Note

This page was generated from a jupyter notebook.

DataRecord Tutorial¶

This tutorial illustrates how to record variables of a Landlab model using DataRecord.

What is DataRecord?¶

DataRecord is a data structure that can hold data variables relating to a Landlab model or to items living on the Landlab grid.

DataRecord is built on xarray’s Dataset structure: a multi-dimensional, in memory, array database. Dataset implements the mapping interface with keys given by variable names and values given by DataArray objects for each variable name. DataRecord inherits all the methods and attributes from xarray.Dataset.

A DataRecord can have one or both (or none) of the following dimensions:

time: The simulated time in the model.
item_id: An identifier of a generic item in the model.

Coordinates are one dimensional arrays used for label-based indexing.

The examples below illustrate different use cases for DataRecord.

We start by importing the necessary libraries:

[ ]:

import matplotlib.pyplot as plt
import numpy as np
import xarray as xr
from matplotlib.pyplot import figure, legend, plot, subplot, title, xlabel, ylabel

from landlab import RasterModelGrid, imshow_grid
from landlab.data_record import DataRecord

%matplotlib inline

Case 1. DataRecord with 1 dimension: time¶

Let’s start with an example where we set DataRecord to have only time as a dimension. An example variable that varies over time and relates to the Landlab grid could be the mean elevation of the topographic surface. We will store this example variable in DataRecord.

We create a Raster grid, create a field (at nodes) called topographic__elevation and populate it with random values.

[ ]:

grid_1 = RasterModelGrid((10, 10), (1.0, 1.0))
z = np.random.rand(100)
_ = grid_1.add_field("topographic__elevation", z, at="node")

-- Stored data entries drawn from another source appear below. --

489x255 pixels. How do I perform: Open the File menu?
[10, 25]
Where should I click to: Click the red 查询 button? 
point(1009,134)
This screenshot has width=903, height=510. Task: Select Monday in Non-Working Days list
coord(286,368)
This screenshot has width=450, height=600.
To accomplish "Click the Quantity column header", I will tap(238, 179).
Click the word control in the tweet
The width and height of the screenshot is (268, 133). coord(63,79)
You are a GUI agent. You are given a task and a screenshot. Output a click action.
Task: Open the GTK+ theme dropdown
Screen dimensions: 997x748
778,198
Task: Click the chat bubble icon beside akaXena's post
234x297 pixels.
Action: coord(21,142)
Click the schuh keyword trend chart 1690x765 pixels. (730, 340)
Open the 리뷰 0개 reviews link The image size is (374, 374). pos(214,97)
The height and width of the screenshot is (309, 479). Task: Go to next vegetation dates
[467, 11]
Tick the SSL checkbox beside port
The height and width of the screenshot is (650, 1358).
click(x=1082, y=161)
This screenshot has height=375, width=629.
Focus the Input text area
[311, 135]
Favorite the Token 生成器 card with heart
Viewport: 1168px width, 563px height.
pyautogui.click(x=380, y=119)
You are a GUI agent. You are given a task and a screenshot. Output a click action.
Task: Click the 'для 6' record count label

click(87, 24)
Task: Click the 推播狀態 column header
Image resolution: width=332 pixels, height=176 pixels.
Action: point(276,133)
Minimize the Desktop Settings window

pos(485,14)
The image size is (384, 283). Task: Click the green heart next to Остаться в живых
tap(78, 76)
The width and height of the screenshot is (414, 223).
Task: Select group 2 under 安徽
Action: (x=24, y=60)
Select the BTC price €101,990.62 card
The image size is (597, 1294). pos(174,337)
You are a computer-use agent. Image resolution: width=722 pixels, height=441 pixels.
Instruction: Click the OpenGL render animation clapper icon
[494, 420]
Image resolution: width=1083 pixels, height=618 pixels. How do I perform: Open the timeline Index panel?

Print the current mean elevation.

[ ]:

current_mean = np.mean(grid_1.at_node["topographic__elevation"])
print(current_mean)

Now we will create a DataRecord that will hold the data variable mean_elevation relating to grid_1. The first value, at time=0 is the current mean elevation on the grid.

[ ]:

dr_1 = DataRecord(
    grid_1,
    time=[0.0],
    items=None,
    data_vars={"mean_elevation": (["time"], ([current_mean]))},
    attrs={"mean_elevation": "y"},
)

The input arguments passed in this case are: the grid, time (as a 1-element list), a data variable dictionary and an attributes dictionary. Note that items is not filled, we will see its use in other cases below.

Note the format of the data_vars dictionary:

{'variable_name_1' : (['dimensions'], variable_data_1),
 'variable_name_2' : (['dimensions'], variable_data_2),
 ...}

The attributes dictionary attrs can be used to store metadata about the variables: in this example, we use it to store the variable units.

So far, our DataRecord dr_1 holds one variable mean_elevation with one record at time=0.

[ ]:

dr_1

We can visualise this data structure as a pandas dataframe:

[ ]:

dr_1.dataset.to_dataframe()

Now we will run a simple model where the grid surface is uplifted several times and the mean elevation is recorded at every time step. We use the method add_record to put the new value in the DataRecord dr_1:

[ ]:

total_time = 100
dt = 20

uplift_rate = 0.01  # m/y

for t in range(20, total_time, dt):
    grid_1.at_node["topographic__elevation"] += uplift_rate * dt
    dr_1.add_record(
        time=[t],
        new_record={
            "mean_elevation": (
                ["time"],
                ([np.mean(grid_1.at_node["topographic__elevation"])]),
            )
        },
    )

Let’s see what was recorded:

[ ]:

dr_1.dataset["mean_elevation"].values

The corresponding time coordinates are:

[ ]:

dr_1.dataset.time.values

Notice the different syntax used here:

time is a dimension and can be called by dr_1.time (or dr_1['time'])
whereas mean_elevation is a variable and must be called by dr_1['mean_elevation']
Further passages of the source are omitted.